While we did not strategically plan the timing of this news with our recent podcast with Jim Harvey and the post on social networks and employers, Carnegie Mellon University’s recent study that found that Social Security numbers can be guessed by using information found on social networks such as Facebook and MySpace fits into our recent theme of social networks and privacy/identity theft.

An economist and computer scientist at Carnegie Mellon’s Heinz School of Public Policy and Management in Pittsburgh used records from the Social Security Administration’s Death Master File to search for statistical patterns in the Social Security numbers of people. They obtained birth data from voter registration lists, online white pages, social networking sites and other sources.

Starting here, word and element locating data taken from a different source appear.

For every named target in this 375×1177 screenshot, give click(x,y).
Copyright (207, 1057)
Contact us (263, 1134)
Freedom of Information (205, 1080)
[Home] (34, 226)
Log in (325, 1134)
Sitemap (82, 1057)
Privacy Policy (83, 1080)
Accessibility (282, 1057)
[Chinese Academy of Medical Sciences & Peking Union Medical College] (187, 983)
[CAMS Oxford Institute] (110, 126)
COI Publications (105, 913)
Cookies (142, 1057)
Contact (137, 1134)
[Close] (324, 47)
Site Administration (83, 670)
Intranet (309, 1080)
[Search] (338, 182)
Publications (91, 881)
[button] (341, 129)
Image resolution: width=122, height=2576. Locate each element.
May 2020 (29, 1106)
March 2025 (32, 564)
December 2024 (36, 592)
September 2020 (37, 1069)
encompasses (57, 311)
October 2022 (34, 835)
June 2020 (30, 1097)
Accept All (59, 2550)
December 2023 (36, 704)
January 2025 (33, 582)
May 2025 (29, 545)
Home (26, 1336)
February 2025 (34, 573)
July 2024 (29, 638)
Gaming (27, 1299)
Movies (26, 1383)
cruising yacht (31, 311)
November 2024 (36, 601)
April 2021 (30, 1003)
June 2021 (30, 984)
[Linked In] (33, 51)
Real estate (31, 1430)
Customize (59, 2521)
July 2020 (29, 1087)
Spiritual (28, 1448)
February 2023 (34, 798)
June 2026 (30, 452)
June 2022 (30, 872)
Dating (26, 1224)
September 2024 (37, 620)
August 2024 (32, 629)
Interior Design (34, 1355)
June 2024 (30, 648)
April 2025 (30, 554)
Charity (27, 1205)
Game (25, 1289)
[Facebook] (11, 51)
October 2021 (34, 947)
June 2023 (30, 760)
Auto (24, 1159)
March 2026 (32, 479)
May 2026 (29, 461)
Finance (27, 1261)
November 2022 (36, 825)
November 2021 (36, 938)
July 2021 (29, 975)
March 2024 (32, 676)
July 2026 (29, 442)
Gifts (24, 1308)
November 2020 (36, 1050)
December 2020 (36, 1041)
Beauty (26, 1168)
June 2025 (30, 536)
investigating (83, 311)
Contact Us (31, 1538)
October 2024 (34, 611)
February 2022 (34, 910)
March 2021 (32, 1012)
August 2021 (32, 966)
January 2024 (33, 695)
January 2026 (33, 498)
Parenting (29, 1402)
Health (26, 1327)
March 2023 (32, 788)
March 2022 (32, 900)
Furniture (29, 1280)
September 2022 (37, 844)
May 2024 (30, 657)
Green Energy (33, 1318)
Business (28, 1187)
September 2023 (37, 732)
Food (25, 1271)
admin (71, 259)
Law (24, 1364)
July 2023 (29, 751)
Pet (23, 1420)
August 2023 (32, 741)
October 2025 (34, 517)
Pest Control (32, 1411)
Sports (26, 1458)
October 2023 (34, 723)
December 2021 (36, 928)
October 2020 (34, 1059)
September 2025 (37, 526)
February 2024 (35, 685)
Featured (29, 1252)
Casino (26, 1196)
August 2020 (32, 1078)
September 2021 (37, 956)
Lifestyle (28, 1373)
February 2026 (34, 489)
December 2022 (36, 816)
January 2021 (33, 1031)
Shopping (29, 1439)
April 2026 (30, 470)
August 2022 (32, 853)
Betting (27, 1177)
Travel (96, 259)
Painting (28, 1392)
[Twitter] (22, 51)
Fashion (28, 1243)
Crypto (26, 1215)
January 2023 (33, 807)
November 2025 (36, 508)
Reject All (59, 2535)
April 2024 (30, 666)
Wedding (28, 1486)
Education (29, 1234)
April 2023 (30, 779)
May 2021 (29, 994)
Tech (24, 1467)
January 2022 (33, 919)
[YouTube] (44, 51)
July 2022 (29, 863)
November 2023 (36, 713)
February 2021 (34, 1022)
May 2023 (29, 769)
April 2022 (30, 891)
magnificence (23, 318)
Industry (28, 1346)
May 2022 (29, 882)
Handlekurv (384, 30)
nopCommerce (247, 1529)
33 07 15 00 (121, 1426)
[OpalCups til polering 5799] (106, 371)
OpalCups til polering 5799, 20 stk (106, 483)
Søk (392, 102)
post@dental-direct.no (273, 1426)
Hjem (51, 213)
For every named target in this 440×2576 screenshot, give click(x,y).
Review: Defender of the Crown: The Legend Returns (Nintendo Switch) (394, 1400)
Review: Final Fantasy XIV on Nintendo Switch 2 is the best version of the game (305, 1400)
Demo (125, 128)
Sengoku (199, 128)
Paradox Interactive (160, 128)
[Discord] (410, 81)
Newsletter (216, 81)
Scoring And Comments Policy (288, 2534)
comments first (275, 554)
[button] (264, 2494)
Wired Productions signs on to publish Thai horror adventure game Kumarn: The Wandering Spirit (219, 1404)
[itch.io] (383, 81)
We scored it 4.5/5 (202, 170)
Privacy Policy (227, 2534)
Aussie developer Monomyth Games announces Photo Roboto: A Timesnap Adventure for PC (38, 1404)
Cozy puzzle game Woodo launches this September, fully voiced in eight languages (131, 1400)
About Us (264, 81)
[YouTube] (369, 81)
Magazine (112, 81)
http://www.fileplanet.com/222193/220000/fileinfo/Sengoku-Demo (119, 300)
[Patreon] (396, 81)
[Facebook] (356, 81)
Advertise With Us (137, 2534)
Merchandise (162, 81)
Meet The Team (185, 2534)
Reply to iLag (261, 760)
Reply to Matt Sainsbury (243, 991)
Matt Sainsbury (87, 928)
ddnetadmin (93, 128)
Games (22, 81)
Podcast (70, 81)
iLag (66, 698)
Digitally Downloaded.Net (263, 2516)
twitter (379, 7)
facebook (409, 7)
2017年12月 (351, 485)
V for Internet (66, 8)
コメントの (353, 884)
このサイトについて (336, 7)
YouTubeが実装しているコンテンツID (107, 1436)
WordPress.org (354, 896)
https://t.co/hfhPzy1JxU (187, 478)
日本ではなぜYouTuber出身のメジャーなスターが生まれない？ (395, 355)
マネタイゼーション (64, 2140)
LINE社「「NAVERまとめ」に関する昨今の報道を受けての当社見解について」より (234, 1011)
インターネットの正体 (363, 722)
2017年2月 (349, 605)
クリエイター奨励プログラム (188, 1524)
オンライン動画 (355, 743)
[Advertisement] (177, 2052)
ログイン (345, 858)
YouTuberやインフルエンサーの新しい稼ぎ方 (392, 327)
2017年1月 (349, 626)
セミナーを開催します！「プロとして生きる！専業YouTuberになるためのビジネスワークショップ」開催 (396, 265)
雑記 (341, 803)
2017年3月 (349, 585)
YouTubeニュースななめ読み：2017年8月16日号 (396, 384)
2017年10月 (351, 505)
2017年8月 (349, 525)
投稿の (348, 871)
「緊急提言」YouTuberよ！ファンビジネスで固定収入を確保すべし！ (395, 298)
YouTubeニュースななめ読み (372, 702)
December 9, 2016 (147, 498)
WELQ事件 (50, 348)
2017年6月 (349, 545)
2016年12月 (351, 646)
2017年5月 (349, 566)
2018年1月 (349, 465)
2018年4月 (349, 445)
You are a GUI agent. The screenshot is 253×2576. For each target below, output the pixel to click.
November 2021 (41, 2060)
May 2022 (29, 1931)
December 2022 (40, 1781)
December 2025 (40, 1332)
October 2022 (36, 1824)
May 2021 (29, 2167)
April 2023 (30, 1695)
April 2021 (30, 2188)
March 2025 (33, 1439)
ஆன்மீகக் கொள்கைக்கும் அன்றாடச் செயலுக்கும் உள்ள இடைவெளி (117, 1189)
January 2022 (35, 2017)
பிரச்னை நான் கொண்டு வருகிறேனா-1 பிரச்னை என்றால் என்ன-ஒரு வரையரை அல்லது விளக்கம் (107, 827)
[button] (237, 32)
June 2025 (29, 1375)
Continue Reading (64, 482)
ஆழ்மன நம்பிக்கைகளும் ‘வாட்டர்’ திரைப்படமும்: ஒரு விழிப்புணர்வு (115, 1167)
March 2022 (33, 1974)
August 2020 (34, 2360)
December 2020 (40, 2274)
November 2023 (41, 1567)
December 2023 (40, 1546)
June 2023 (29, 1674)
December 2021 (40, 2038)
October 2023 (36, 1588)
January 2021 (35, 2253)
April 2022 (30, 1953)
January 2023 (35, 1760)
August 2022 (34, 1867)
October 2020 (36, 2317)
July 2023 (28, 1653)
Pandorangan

We all knew that it was pretty easy to guess social security numbers and this study further proves this. The Social Security Administration told Bloomberg News that it is developing a system for randomly assigning new numbers and expects to unveil it next year. In addition, at least 25 states have enacted laws to restrict the use of Social Security numbers on public documents. Perhaps the other 25 should consider this law??

2 Comments

ITACadminJuly 7th, 2009 at 3:08 pm

From Linked-In:

You know, I’m somewhat surprised at how shocked the rest of the community seems to be. Many of us knew about this and other number schemes and have known about it for a while. Here are a good examples: http://www.highprogrammer.com/alan/numbers/index.html , http://cpsr.org/issues/privacy/SSNStructure/ , http://privacy.cs.cmu.edu/dataprivacy/projects/ssnwatch/

ITACadminJuly 10th, 2009 at 9:10 am

From Linked-In:

When you read the details, the predominant headlines for this story are highly misleading. The accuracy isn’t all that great for getting all 9 digits correct, and the bot-driven process for overcoming the lack of accuracy suggests to me that there are more efficient ways of collecting and (mis)using SSNs. Not that fraudsters wouldn’t use this or other methods available to them, but I think most folks saw the headline and reacted without getting the full picture.